2/10-It’s more of the same. The wind is up a bit and there are strong rain squalls in the morning, but soon the sun is out again. There’s quite a bit of turbulence in the anchorage as it is exposed to the East and Kryss and I decide to move from the mooring where we are (quite a distance from the dinghy dock and other facilities) to one closer to minimize the distance we have to travel in the dinghy to get to shore. We pick up a mooring which is closest to where we want to be, only to have one of the marina “boys” come out in his tender to tell us that it is “reserved”. These white mooring balls are supposed to be first come first serve, but can’t argue with management. He directs us to one adjacent to it but it has a very heavy hawser and Kryss can’t pick it up with the boathook. The same fellow who told us we had to move comes over with his tender and helps her with it and we’re on a new mooring, in a much more desirable location. That was a bit of an effort in the strong breezes so we take a “rest” and then we motor in to do some laundry and some provisioning. Winds are a bit calmer later in the afternoon and after returning to the boat with the laundry and provisions we get ready to go to dinner in the high-end restaurant at the marina. Someone told Kryss that it’s the best restaurant on Virgin Gorda. Turns out we are not in the least disappointed. It’s expensive but the setting is beautiful looking out onto the harbor, the service is good, and the food is excellent and plentiful. We dinghy back to the boat in moderate conditions, but lots of squalls with heavy winds and rain come through during the rest of the night.
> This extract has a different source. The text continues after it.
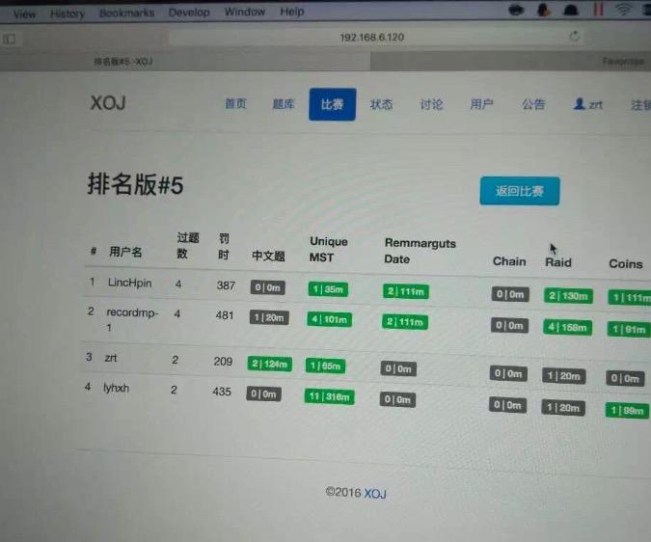Click the 返回比赛 button
This screenshot has width=651, height=542.
[519, 191]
2/11-It’s squally when we wake up and it continues to be that way until we leave Leverick Bay for Biras Creek. Biras Creek is at the other end of North Sound and should be a calm anchorage even in these winds as it is narrow with mountains on the East/Northeast and lower land to the Southeast. It’s only open to the wind from the Northwest, and the winds will not come from there while we are here. The creek is too deep for comfortable anchoring, but there are moorings in it which are still being maintained even thought the Biras Creek Resort has closed. We pick up a mooring in the center of the creek, most of the way in and lo and behold, moored in front of us Homefree. There’s terrific protection in the anchorage from the wind’s chop and none of the wakes from boats transiting the Sound further out seem to reach us, so it’s a very relaxing day and comfortable anchorage. Also, very, very picturesque. The couple from Homefree come by on their dinghy again and this time provide us with their contact information and we agree to get together later in the day for adult beverages and talk. Their names are Bob and Mary Rubadeau. He is a writer and has written numerous articles for Cruising World. He’s also authoring a book about his trip around Cape Horn and the other passages that he and his partner made in Homefree during that same period. They live in Telluride in the winter and live on a vintage classic wooden boat in Booth Bay Maine during the summer. We visit them on Homefree for a tour and a drink and then they come to us for a tour and a drink. They are lovely, very laid-back people and we promise to keep in touch.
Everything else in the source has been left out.